The team initially used Roche 454 paired-end sequencing alone to tackle the Y. pestis KIM D27 genome — a sequencing task that, at first, appeared to be fairly straightforward. "We really saw this as an exercise in our response capability," Nierman said.
Using this approach, the team generated a draft genome sequence within less than three weeks of receiving bacterial DNA. After closing the genome and completing their preliminary genome assembly, the team shared their sequence data with Paul Keim, a pathogen genomics researcher with Northern Arizona University and the Translational Genomics Research Institute, who was sequencing a related, clinical Y. pestis strain.

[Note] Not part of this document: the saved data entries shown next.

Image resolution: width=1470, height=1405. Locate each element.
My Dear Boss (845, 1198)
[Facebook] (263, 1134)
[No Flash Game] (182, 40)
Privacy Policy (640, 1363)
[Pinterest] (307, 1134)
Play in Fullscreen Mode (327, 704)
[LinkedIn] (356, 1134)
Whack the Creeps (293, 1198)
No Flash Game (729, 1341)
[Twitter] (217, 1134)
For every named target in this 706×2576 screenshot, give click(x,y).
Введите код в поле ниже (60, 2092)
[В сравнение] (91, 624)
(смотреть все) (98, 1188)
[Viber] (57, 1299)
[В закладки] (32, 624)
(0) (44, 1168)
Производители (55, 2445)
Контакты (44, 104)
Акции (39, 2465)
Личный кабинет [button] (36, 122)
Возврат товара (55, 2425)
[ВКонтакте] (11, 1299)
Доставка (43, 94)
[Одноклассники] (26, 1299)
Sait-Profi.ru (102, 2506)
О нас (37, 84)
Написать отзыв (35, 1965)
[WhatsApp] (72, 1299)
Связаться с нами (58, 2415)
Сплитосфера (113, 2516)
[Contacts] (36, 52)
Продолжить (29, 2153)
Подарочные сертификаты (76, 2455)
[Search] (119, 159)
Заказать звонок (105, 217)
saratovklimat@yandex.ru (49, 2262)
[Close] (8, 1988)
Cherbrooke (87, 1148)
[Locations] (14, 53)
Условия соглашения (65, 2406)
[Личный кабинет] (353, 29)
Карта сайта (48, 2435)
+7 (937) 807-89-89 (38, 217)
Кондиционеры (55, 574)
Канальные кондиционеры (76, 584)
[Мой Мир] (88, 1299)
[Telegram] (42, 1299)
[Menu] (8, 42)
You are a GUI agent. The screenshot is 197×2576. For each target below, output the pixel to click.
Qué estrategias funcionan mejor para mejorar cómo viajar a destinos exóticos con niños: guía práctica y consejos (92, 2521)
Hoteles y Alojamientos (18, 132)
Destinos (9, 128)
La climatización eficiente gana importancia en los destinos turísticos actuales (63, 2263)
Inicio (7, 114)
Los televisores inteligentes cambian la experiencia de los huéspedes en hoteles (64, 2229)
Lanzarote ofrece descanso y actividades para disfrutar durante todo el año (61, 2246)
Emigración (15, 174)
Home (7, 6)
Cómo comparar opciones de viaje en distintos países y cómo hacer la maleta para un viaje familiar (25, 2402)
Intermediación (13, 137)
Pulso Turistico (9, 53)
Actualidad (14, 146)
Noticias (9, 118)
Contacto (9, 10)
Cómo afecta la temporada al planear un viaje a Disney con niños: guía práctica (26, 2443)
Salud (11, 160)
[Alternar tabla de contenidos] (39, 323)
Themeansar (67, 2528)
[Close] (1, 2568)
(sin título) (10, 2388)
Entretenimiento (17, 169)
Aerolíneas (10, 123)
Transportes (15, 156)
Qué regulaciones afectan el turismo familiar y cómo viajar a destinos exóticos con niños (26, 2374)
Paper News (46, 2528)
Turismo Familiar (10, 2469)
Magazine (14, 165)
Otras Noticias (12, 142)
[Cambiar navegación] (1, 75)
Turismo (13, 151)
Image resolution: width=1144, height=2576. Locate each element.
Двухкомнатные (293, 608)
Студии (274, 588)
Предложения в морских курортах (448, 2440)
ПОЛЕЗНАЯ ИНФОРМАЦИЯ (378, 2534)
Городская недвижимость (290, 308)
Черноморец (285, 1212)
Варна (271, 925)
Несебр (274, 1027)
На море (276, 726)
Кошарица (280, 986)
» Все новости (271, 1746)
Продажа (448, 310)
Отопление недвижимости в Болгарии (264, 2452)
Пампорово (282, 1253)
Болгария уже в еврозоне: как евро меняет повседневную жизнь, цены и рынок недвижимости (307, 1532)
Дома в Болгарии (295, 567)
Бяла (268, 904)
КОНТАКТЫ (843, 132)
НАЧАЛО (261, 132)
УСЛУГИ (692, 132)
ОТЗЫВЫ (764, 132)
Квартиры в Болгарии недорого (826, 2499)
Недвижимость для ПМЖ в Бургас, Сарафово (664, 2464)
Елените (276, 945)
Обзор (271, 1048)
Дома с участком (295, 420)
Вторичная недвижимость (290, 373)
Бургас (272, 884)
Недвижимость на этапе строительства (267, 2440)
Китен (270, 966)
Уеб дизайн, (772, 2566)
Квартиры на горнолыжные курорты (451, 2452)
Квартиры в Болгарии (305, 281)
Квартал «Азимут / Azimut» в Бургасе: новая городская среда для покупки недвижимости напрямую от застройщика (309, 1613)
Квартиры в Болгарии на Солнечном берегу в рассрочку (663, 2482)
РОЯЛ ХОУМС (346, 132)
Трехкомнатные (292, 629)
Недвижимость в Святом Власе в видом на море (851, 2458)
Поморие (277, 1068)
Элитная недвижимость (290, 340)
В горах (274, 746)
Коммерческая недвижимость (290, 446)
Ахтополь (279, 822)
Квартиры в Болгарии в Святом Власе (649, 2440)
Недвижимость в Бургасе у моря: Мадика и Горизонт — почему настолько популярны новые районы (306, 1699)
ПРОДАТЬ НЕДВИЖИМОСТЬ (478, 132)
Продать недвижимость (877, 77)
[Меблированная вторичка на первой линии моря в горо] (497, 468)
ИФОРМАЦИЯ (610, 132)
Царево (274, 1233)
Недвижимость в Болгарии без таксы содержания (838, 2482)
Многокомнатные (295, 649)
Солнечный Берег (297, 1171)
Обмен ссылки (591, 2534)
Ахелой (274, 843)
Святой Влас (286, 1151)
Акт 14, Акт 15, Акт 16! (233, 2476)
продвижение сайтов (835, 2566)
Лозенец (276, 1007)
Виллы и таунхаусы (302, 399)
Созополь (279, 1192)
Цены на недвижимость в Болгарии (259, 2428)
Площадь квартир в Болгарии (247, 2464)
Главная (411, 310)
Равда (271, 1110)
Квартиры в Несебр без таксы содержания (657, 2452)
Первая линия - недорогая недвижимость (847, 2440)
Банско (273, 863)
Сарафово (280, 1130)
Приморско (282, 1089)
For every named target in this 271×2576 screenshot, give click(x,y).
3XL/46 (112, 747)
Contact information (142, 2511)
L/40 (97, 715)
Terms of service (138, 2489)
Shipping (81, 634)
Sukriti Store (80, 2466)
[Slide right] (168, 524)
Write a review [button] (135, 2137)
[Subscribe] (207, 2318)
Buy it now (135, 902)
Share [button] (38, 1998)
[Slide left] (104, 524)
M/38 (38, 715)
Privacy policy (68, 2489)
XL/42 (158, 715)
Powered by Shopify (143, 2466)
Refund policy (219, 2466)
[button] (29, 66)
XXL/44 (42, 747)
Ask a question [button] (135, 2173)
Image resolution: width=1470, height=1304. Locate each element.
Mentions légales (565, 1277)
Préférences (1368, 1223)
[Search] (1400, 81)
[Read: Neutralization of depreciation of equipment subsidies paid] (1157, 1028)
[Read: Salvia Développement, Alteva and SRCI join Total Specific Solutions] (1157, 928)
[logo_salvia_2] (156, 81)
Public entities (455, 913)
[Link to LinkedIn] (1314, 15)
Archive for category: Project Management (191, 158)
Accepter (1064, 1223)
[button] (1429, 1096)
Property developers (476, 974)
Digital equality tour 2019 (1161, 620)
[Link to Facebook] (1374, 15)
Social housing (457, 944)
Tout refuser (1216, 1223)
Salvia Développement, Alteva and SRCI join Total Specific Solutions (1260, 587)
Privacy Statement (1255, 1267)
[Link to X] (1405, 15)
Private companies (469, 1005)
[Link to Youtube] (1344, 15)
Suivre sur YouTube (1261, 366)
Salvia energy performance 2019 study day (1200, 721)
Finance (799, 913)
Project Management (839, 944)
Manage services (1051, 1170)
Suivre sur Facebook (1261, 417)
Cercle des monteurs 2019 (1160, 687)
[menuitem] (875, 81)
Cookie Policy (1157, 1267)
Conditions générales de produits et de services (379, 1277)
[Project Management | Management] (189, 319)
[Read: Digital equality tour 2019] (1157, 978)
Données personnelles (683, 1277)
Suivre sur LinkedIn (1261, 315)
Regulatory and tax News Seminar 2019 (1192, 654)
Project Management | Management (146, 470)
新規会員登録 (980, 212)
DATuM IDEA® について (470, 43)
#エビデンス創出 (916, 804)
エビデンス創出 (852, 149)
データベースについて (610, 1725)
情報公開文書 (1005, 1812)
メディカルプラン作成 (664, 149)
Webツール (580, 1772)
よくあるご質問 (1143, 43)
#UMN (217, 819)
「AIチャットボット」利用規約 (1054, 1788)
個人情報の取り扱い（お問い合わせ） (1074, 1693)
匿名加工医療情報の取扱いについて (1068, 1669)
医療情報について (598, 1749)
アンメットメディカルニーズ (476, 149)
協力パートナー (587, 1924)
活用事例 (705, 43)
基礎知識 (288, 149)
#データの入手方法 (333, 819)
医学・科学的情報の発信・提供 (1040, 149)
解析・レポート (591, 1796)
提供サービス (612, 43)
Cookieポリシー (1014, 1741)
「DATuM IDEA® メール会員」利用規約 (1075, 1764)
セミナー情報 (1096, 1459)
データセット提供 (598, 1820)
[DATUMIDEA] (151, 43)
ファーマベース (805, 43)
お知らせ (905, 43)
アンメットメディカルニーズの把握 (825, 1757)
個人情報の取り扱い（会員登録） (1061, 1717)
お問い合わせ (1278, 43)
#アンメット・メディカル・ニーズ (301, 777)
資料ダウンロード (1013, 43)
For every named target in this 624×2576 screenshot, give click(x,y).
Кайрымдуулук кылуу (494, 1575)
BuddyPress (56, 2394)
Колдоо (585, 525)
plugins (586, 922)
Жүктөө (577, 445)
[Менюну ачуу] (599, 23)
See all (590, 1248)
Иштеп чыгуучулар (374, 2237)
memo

Unexpectedly, though, comparisons showed that the JCVI generated Y. pestis KIM D27 genome contained hundreds of SNPs and small insertions and deletions not found in sequences that Keim and his colleagues had generated using Illumina sequencing or in the Y. pestis reference genome.
The team's subsequent cross-examination of the sequence and assembly data suggested the problem lay in sequence errors in parts of the genome containing homopolymer repeats of adenine or thymine bases, Nierman noted. Of 465 SNP and indel errors examined, he said, 381 involved these poly (A) or poly (T) sequences.
On the other hand, when they threw in data from one lane of Illumina sequencing, used Sanger sequence to fill in sequences gaps, and re-assembled the Y. pestis genome, the researchers found fewer than 60 SNPs and indels in the newly sequenced KIM D27 strain.
After further tweaking their data and looking only at regions with 40 times coverage or more, the team verified that the strain was missing a 102,000 base pair pgm locus containing known Y. pestis virulence genes. But the KIM D27 strain also contains changes not found in typical, harmless lab or reference strains — including a repeat expansion and two SNPs, Nierman explained.
Based on their experience with the Y. pestis genome, the researchers also decided to go back and look at genome data for other sequenced bacterial species, including Escherichia coli, Porphyromonas gingivalis, and Mycobacterium tuberculosis, Nierman added.
In general, they found that high coverage genomes had much lower homopolymer-related error rates, Nierman said. Still, he noted, the Y. pestis findings suggest researchers may have to choose between getting a good genome at a low cost or achieving the best possible genome.
For microbial forensics, where both speed and quality are extremely important, he explained, that may mean using a combination of 454 and Illumina sequencing combined with multiple assemblers and SNP detection tools — particularly since even a handful of false SNPs or indels can distract researchers from authentic variants.